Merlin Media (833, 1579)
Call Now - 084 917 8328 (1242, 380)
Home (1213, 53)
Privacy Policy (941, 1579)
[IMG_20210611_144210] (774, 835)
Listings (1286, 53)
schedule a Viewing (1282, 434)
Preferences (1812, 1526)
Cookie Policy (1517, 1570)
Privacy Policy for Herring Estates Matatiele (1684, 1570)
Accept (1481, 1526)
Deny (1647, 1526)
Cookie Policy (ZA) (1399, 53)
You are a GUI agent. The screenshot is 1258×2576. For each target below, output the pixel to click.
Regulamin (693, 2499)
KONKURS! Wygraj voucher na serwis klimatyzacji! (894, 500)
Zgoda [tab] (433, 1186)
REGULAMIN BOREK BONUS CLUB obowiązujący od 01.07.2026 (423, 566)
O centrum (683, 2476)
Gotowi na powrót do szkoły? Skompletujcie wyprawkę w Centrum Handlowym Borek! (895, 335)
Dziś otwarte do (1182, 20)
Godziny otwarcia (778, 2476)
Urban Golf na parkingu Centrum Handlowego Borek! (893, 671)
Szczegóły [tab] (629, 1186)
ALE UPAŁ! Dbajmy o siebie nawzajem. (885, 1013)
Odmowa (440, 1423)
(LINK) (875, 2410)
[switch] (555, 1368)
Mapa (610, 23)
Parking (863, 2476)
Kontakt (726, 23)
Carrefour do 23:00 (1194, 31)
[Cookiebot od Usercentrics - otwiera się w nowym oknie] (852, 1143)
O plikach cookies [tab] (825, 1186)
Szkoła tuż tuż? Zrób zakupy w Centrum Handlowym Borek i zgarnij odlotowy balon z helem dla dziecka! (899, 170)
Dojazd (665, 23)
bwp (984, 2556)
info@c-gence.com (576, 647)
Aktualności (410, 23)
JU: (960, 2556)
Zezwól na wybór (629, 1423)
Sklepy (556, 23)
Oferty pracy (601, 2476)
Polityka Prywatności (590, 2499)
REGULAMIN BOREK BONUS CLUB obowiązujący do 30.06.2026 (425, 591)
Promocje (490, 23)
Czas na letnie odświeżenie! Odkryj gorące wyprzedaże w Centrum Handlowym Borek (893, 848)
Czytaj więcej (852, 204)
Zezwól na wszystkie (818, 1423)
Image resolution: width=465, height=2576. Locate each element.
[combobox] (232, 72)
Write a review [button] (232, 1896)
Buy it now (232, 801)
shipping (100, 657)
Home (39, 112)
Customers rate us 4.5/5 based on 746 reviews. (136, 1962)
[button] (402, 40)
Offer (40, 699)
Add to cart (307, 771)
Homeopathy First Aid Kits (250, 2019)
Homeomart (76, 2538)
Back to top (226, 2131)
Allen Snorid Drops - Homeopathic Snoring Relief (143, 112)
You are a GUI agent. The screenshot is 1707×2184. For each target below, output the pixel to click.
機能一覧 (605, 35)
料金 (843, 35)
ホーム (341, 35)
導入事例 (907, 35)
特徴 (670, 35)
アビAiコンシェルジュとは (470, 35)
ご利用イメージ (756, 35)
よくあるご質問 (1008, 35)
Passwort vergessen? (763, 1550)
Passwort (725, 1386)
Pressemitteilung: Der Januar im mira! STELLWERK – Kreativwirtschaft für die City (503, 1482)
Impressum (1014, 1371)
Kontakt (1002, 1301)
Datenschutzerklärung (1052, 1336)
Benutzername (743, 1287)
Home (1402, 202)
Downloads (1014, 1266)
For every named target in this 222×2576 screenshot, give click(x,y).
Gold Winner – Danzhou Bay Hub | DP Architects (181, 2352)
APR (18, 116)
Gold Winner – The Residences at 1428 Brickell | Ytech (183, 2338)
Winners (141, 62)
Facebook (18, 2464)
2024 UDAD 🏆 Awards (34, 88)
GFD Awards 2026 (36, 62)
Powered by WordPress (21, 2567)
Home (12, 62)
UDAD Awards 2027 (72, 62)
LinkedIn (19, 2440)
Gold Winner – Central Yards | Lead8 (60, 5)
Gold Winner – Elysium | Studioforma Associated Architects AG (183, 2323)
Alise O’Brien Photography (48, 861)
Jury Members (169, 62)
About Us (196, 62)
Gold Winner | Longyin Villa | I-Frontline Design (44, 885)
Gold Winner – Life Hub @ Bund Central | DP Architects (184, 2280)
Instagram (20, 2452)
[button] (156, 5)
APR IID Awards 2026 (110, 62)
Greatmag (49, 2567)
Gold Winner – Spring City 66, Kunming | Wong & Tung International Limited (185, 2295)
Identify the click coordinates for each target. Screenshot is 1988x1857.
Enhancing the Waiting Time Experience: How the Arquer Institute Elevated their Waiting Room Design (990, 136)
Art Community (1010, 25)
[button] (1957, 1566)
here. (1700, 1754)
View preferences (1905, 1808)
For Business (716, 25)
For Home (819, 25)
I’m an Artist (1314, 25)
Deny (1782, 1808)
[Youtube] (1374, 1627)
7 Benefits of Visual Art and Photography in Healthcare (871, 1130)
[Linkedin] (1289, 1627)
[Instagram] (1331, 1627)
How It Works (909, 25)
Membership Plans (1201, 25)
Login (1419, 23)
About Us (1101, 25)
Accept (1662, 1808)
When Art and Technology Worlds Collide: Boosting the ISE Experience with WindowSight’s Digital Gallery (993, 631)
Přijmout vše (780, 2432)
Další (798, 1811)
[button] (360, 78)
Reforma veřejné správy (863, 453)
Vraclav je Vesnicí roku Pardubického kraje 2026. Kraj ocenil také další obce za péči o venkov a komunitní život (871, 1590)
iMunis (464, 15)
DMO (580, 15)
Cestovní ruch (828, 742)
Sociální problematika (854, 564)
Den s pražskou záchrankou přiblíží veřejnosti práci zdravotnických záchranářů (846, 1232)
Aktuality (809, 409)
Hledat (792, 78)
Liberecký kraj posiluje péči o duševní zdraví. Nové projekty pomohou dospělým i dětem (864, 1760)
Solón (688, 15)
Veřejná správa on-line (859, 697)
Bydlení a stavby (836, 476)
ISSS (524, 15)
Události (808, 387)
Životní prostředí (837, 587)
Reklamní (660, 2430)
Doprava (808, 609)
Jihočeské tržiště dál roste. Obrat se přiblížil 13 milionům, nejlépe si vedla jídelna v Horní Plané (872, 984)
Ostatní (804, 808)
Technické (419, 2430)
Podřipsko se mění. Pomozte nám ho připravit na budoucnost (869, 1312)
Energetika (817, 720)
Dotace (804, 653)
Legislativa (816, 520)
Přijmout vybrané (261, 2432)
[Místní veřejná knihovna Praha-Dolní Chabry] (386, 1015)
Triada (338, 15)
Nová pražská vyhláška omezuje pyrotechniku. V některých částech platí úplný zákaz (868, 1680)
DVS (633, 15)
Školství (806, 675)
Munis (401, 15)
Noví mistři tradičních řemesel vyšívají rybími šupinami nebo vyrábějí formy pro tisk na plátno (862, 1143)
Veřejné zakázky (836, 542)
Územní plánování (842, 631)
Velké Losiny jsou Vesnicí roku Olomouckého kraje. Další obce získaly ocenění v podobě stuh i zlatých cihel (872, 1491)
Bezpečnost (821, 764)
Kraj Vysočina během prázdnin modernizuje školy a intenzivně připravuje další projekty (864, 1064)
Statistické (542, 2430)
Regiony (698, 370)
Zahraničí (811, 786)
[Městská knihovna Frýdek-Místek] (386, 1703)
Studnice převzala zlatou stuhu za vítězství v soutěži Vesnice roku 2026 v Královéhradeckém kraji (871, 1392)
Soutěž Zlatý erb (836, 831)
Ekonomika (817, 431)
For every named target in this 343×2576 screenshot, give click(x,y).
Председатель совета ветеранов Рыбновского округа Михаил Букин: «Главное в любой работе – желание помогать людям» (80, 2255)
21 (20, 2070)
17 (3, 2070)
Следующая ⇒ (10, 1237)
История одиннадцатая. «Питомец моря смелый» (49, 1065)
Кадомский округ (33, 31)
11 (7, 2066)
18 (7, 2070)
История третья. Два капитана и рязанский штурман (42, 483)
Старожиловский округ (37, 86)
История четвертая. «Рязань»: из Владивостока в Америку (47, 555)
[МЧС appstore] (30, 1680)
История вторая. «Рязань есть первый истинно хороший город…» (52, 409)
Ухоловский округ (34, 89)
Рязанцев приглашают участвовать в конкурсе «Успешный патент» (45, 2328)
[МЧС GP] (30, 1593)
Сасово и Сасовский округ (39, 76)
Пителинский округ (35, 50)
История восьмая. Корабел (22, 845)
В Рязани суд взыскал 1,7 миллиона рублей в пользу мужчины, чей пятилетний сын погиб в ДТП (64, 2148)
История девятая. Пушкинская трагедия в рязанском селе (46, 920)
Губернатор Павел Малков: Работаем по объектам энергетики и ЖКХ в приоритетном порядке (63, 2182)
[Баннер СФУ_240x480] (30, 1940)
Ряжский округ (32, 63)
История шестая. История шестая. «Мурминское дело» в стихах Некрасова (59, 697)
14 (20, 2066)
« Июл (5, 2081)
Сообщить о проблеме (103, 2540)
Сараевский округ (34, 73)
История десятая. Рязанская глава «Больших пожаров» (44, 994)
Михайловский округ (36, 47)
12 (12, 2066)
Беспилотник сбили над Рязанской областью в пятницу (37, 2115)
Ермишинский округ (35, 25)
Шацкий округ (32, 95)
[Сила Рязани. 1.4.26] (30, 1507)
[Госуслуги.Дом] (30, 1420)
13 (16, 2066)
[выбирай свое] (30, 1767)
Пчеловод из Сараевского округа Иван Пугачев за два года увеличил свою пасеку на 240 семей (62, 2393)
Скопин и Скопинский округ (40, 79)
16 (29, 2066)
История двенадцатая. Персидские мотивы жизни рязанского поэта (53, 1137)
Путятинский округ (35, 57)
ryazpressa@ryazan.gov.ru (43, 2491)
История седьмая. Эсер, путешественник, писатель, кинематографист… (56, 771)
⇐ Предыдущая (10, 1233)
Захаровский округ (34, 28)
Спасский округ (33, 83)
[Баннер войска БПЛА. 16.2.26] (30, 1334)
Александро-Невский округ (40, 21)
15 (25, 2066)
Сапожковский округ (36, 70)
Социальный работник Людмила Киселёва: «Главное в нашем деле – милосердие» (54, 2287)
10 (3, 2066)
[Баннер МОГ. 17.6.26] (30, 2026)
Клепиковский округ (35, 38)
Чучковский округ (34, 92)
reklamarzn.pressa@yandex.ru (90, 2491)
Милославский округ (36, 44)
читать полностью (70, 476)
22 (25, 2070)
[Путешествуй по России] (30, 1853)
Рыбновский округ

#### YOUR TASK
Write out the lines above exactly, but only from the one containing "История шестая. История" through the last one.

#### REPLY TO THE TASK
История шестая. История шестая. «Мурминское дело» в стихах Некрасова (59, 697)
14 (20, 2066)
« Июл (5, 2081)
Сообщить о проблеме (103, 2540)
Сараевский округ (34, 73)
История десятая. Рязанская глава «Больших пожаров» (44, 994)
Михайловский округ (36, 47)
12 (12, 2066)
Беспилотник сбили над Рязанской областью в пятницу (37, 2115)
Ермишинский округ (35, 25)
Шацкий округ (32, 95)
[Сила Рязани. 1.4.26] (30, 1507)
[Госуслуги.Дом] (30, 1420)
13 (16, 2066)
[выбирай свое] (30, 1767)
Пчеловод из Сараевского округа Иван Пугачев за два года увеличил свою пасеку на 240 семей (62, 2393)
Скопин и Скопинский округ (40, 79)
16 (29, 2066)
История двенадцатая. Персидские мотивы жизни рязанского поэта (53, 1137)
Путятинский округ (35, 57)
ryazpressa@ryazan.gov.ru (43, 2491)
История седьмая. Эсер, путешественник, писатель, кинематографист… (56, 771)
⇐ Предыдущая (10, 1233)
Захаровский округ (34, 28)
Спасский округ (33, 83)
[Баннер войска БПЛА. 16.2.26] (30, 1334)
Александро-Невский округ (40, 21)
15 (25, 2066)
Сапожковский округ (36, 70)
Социальный работник Людмила Киселёва: «Главное в нашем деле – милосердие» (54, 2287)
10 (3, 2066)
[Баннер МОГ. 17.6.26] (30, 2026)
Клепиковский округ (35, 38)
Чучковский округ (34, 92)
reklamarzn.pressa@yandex.ru (90, 2491)
Милославский округ (36, 44)
читать полностью (70, 476)
22 (25, 2070)
[Путешествуй по России] (30, 1853)
Рыбновский округ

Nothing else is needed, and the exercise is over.